* **What you are asked to do**
How do the lines read from the one holding "This screenshot has" through the last line of the listing? Set them down exactly, pictures omitted.

* **Provided records**
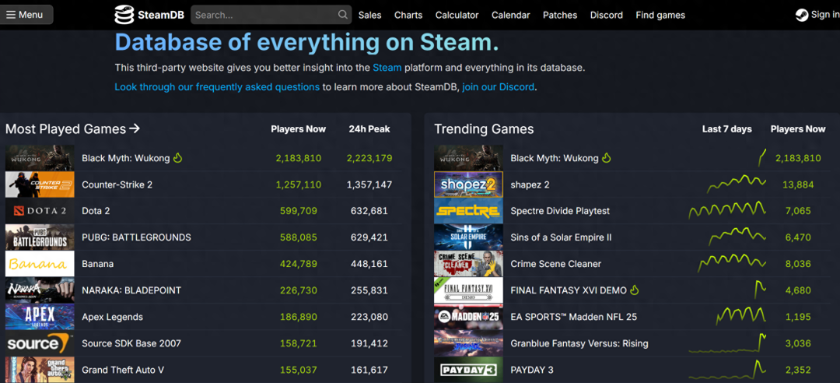Click the SteamDB logo icon

pos(124,15)
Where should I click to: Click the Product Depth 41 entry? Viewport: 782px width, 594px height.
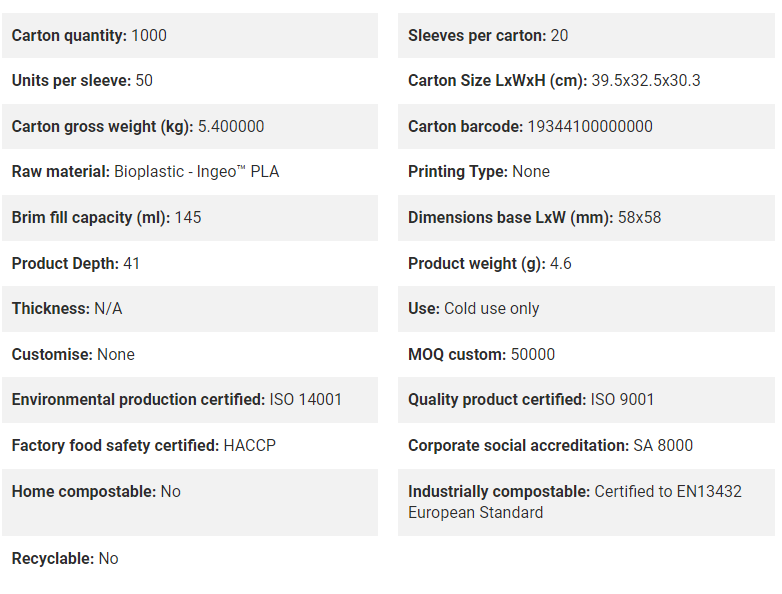tap(190, 263)
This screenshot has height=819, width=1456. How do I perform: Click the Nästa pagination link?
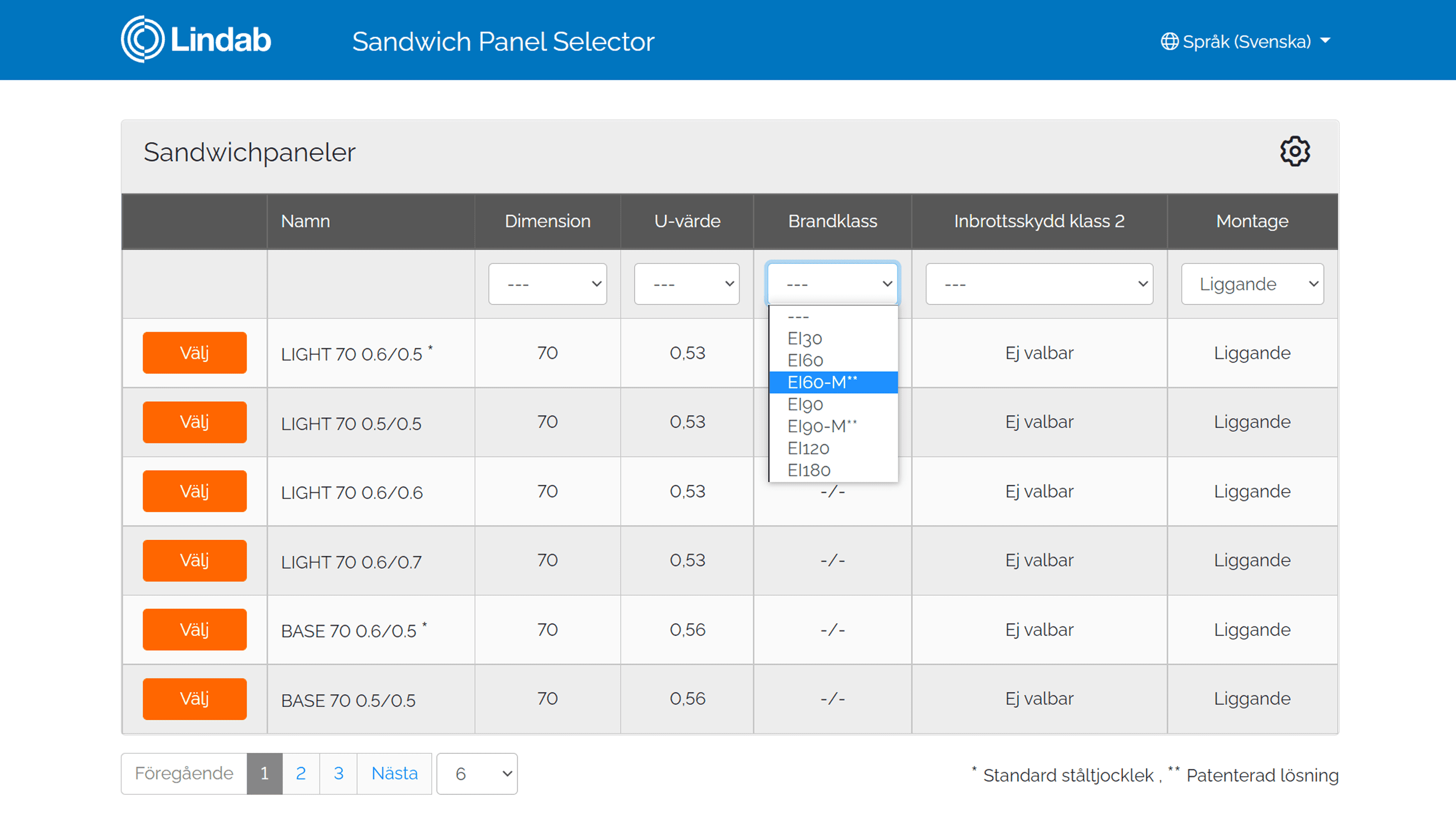point(394,773)
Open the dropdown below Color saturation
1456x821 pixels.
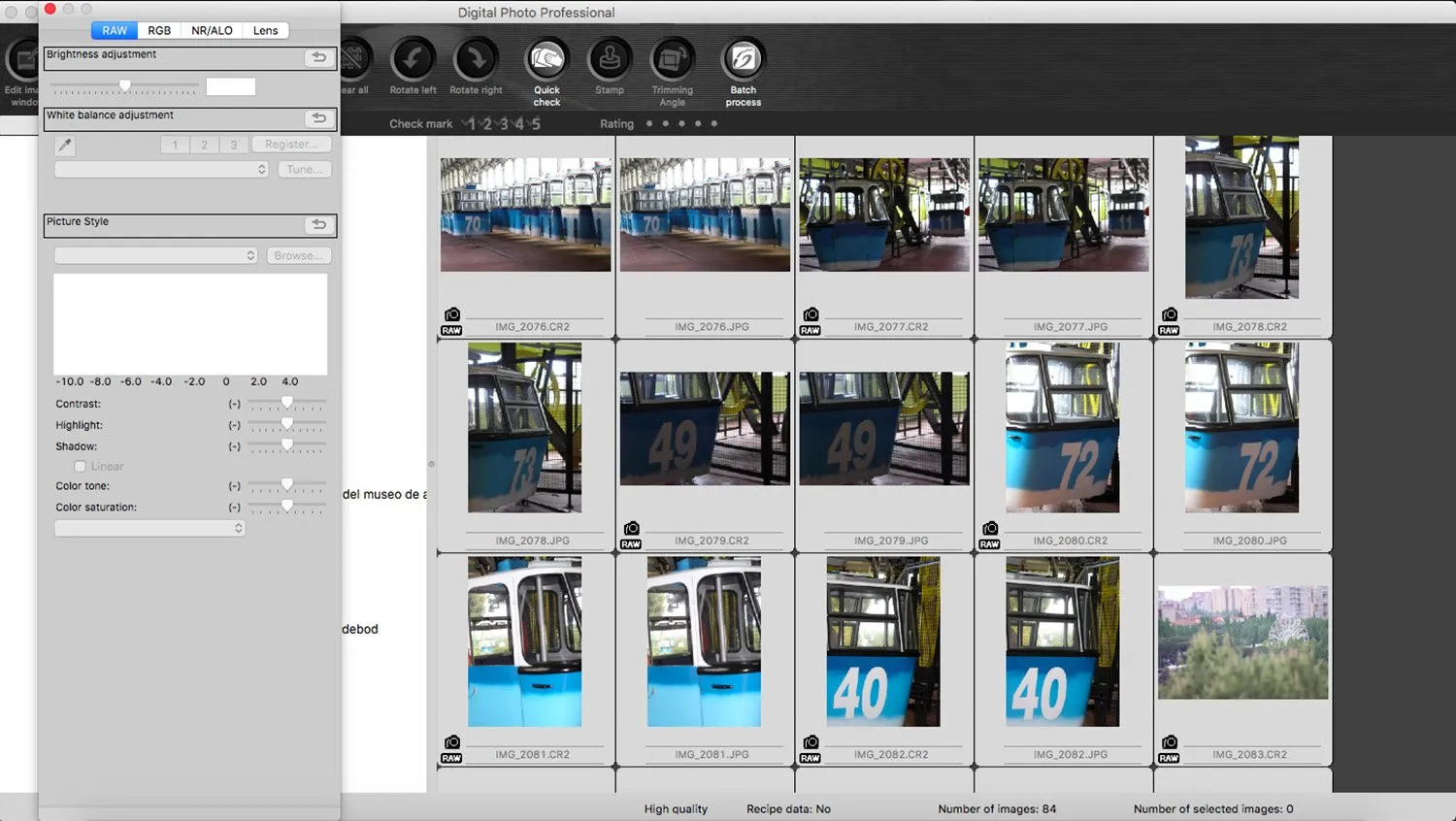coord(149,528)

* **Your solution**
This screenshot has height=819, width=1456. How do I perform: Click the Nästa pagination link?
point(394,773)
Open the dropdown below Color saturation
1456x821 pixels.
coord(149,528)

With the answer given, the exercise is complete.